→ **Exercise brief**:
Lines of the data that contain the word "computer" are the ones to copy.

→ **Dataset items**:
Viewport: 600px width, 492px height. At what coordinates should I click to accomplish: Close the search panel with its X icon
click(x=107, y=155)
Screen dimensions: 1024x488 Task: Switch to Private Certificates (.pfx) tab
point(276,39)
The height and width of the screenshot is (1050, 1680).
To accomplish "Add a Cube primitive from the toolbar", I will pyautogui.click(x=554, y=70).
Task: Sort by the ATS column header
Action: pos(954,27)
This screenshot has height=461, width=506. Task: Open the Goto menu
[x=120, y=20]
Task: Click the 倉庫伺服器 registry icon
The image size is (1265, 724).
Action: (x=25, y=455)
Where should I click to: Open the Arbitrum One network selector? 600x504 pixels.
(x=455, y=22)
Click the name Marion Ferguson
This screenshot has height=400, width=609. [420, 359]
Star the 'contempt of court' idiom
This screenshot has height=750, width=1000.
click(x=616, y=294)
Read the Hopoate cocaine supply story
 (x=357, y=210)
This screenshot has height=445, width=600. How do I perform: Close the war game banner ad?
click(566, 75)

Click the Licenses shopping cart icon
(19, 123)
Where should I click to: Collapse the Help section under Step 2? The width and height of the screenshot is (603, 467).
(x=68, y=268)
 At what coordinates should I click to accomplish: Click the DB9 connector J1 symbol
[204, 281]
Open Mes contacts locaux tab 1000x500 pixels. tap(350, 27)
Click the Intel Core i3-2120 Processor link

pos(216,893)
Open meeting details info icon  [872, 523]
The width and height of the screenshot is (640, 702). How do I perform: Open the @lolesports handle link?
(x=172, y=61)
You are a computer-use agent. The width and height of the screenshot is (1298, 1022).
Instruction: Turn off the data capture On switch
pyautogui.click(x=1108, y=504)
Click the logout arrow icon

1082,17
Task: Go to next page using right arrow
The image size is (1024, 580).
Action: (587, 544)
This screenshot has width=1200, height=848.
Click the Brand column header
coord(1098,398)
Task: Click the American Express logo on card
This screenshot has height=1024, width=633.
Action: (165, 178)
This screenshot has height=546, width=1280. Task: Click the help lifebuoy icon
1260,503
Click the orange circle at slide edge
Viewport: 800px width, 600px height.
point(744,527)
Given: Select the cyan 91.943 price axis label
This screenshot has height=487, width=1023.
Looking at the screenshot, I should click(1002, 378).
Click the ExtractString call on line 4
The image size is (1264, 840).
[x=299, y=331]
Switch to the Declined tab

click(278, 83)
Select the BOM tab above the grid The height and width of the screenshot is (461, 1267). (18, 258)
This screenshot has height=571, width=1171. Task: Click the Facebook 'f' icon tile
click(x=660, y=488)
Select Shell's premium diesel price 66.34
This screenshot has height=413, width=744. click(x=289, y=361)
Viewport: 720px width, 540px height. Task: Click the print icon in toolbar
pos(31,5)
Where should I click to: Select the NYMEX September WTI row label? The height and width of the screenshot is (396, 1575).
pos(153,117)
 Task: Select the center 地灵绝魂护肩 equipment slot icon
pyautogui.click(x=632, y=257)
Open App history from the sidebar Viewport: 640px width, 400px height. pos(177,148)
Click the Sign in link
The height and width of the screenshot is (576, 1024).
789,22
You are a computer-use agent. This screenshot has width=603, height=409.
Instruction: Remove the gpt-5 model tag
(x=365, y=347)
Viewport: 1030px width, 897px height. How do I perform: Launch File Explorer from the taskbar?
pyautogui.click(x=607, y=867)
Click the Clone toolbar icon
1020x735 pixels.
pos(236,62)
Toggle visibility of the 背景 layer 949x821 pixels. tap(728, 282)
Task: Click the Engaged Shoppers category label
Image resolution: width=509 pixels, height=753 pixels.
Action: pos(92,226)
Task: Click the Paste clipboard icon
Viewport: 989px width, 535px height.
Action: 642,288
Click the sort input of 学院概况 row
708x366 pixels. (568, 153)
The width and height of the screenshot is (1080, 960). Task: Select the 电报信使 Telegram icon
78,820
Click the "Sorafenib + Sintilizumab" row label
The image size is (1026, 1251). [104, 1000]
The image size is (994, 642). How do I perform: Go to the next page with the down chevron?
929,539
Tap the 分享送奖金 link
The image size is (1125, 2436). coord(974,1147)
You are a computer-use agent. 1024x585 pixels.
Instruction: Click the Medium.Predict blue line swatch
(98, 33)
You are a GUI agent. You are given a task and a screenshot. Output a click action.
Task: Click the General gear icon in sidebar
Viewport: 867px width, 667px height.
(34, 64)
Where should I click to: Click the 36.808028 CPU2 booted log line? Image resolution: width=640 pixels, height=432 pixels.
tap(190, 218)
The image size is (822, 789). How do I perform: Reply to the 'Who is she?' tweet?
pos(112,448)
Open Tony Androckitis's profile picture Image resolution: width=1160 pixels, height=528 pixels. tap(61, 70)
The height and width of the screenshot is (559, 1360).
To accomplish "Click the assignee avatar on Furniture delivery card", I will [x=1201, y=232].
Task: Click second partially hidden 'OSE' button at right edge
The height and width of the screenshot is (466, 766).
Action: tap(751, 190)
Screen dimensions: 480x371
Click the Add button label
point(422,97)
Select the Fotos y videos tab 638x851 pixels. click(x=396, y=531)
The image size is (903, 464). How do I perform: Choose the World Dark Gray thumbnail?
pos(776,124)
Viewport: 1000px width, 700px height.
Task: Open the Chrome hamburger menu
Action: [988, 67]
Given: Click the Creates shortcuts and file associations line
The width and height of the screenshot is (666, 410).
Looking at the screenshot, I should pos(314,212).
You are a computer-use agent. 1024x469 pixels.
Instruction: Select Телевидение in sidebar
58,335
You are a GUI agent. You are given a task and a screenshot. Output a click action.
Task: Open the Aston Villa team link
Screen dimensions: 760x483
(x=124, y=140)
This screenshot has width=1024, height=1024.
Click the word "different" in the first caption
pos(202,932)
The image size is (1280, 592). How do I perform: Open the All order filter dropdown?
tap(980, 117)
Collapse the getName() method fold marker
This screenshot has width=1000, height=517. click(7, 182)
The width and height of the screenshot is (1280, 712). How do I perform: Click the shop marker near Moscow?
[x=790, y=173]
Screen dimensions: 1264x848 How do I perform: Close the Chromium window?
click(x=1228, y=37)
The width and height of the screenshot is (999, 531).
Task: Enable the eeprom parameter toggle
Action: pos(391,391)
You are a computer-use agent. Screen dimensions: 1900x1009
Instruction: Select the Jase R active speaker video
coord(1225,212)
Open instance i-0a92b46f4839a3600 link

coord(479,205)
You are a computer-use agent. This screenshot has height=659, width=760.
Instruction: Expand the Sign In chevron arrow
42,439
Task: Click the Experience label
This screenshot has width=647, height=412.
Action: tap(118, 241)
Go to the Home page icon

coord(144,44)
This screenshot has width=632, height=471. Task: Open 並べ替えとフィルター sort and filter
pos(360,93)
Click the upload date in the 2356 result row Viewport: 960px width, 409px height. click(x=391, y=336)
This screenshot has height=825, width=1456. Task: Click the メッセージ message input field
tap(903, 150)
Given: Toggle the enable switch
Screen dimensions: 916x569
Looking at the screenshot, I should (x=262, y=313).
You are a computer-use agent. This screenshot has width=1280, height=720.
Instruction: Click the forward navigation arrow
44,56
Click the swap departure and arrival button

→ **Exercise output**:
You are a computer-use agent. The width and height of the screenshot is (1298, 1022).
You are a computer-use agent. This screenshot has width=603, height=409.
You are a computer-use agent. 1024x585 pixels.
You are a computer-use agent. 1024x469 pixels.
You are a computer-use agent. Screen dimensions: 1900x1009
You are a computer-use agent. This screenshot has height=659, width=760.
You are a computer-use agent. This screenshot has width=1280, height=720.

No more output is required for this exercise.